Dear colleagues, thank you for your attention so far, we’re very encouraged by the great interest in the Impact Hub!
The Peacebuilding Impact Hub could still use more support, including of the financial kind, and will only unfold all its potential through the active participation of member states, IFIs and civil society experts.
The idea of the Impact Hub was born out of the following realization: There has been an increasing demand for peacebuilding activities over the past years. At the same time, despite the broad consensus over its centrality, there are still only limited resources available for peacebuilding and sustaining peace worldwide.
As a strong supporter of UN Peacebuilding and the PBF’s largest donor, we have tried to support PBSO in increasing the PBF’s donor base and are currently working together closely to identify and leverage new and innovative partners and sources of funding.
The rising demand can, however, currently not be met and is further increased by new challenges to peace and peacebuilding, stemming from the impact of climate change and new technologies. This is why we are convinced that the resources that are already available need to be used in the most effective way possible.
Becoming more effective is not an easy endeavor. It is about learning and generating a deeper understanding of the peacebuilding toolbox as well as the specific, local conflict dynamics the different tools try to address.
We need to be honest with ourselves: not every project will turn out to be a success. But every project can help us learn to become better at helping to build peace.
This is why in 2020 we initiated a project called PeaceFIELD together with PBSO, two research teams, and later on Canada. The PeaceFIELD project is still ongoing and finishing up on a number of rigorous scientific impact assessments on individual PBF projects in Sudan, Guatemala, Niger, Guinea and Sierra Leone.
Let me give you an example: In Niger PeaceFIELD assessed a PBF project on peace radio broadcasting in active conflict areas. Quantitative data indicates that radio broadcasting might have had a positive impact on the local level of violence. However, the qualitative assessment also showed that the project’s original theory of change did not sufficiently include the full range of risks, namely that individual radio broadcasts could themselves become targets in the ongoing conflict.

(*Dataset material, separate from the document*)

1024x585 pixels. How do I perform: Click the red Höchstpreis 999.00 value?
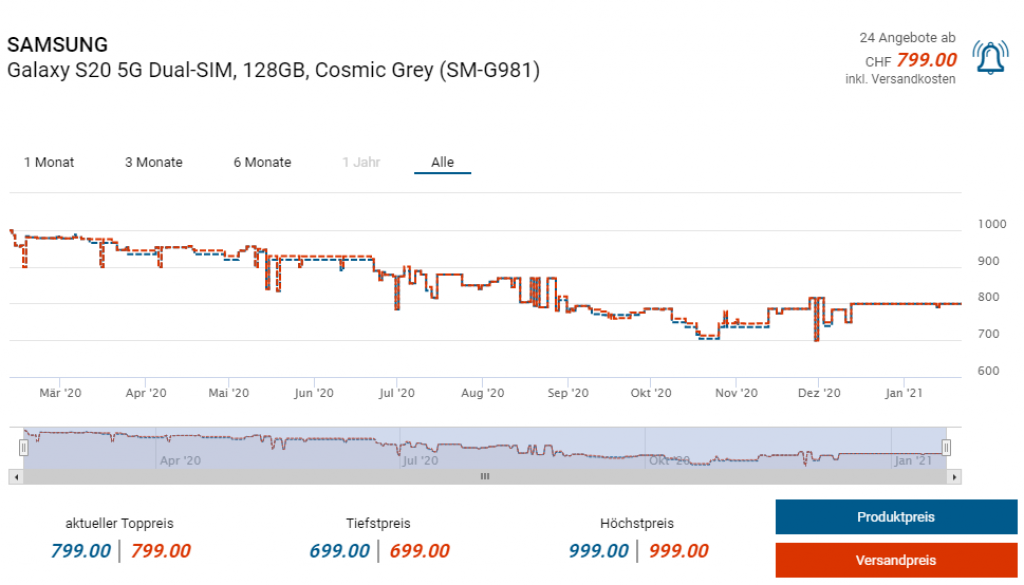coord(678,551)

We appreciate that PBSO is now institutionalizing the idea of impact assessments and joint learning through the creation of the Impact Hub. We see this as an important opportunity to continue measuring the impact of peacebuilding activities and hence strengthening the effectiveness and precision of the peacebuilding toolbox.
The impact hub will help to tell the PBF’s success stories. It will also help improve project designs and adjust ongoing projects if they are not achieving the intended outcome. It will enable joint learning, bring member states, scientists and implementing agencies together to share and discuss their insights and, hopefully, establish a community of practice.
We would like to encourage all member states to use this opportunity not only to advance peacebuilding but to also learn from and with the PBF both on the multilateral and bilateral level.
Together with PBSO, today’s co-hosts and other partners, we will strive to meet regularly to help advance the work of the Impact Hub. Here are some of the possible next steps that PBSO is elaborating and we would like to advance with all of you:
o an annual global overview report by the Impact Hub – which could make a valuable contribution to the 2025 Peacebuilding Architecture Review;
o the establishment of a virtual discussion platform to facilitate knowledge sharing;
o the establishment of an expert reference group and sub-working groups, including on communications;
o in-depth, collective evaluation studies – like those of the PeaceFIELD initiative; and, finally
o a dedicated web presence with a database of impact measurement tools and good practices.